▸ DATA SHOWN
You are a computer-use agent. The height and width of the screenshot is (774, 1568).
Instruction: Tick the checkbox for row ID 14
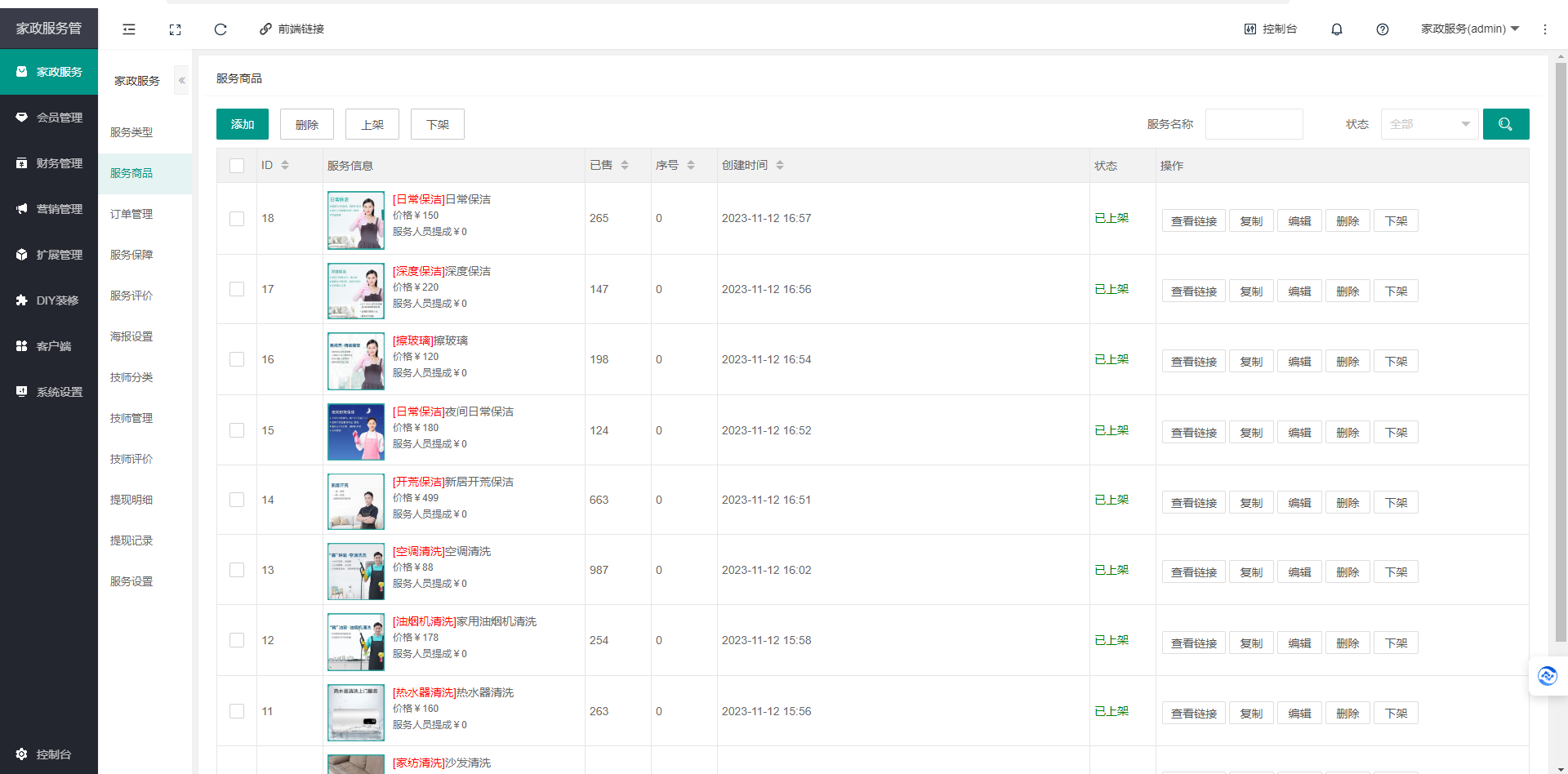click(x=237, y=500)
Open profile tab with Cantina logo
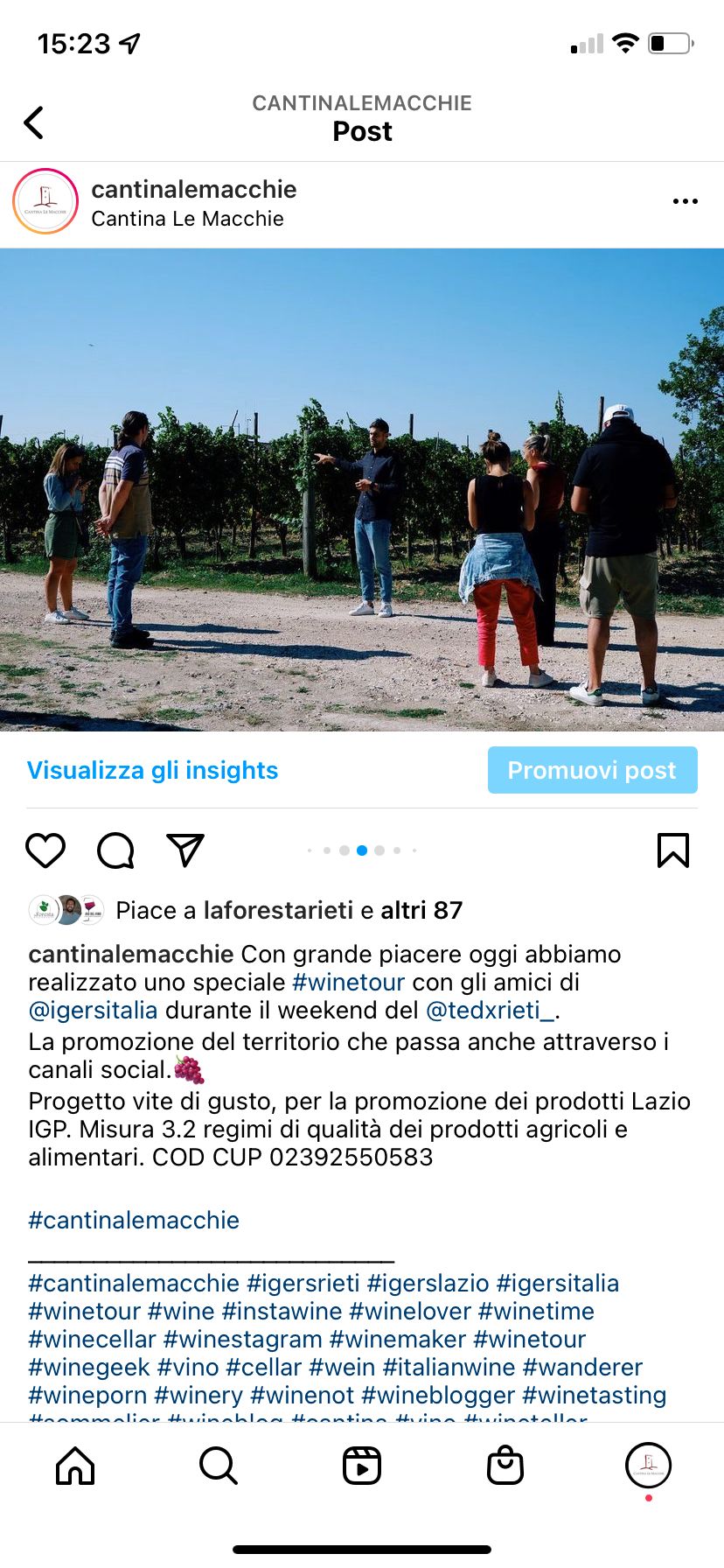This screenshot has width=724, height=1568. [x=648, y=1466]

▸ REQUIREMENT
Print all data above verbatim, except pictures.

▸ TASK RESPONSE
You are a computer-use agent. The height and width of the screenshot is (774, 1568).
Instruction: Tick the checkbox for row ID 14
click(x=237, y=500)
Open profile tab with Cantina logo
This screenshot has width=724, height=1568. [x=648, y=1466]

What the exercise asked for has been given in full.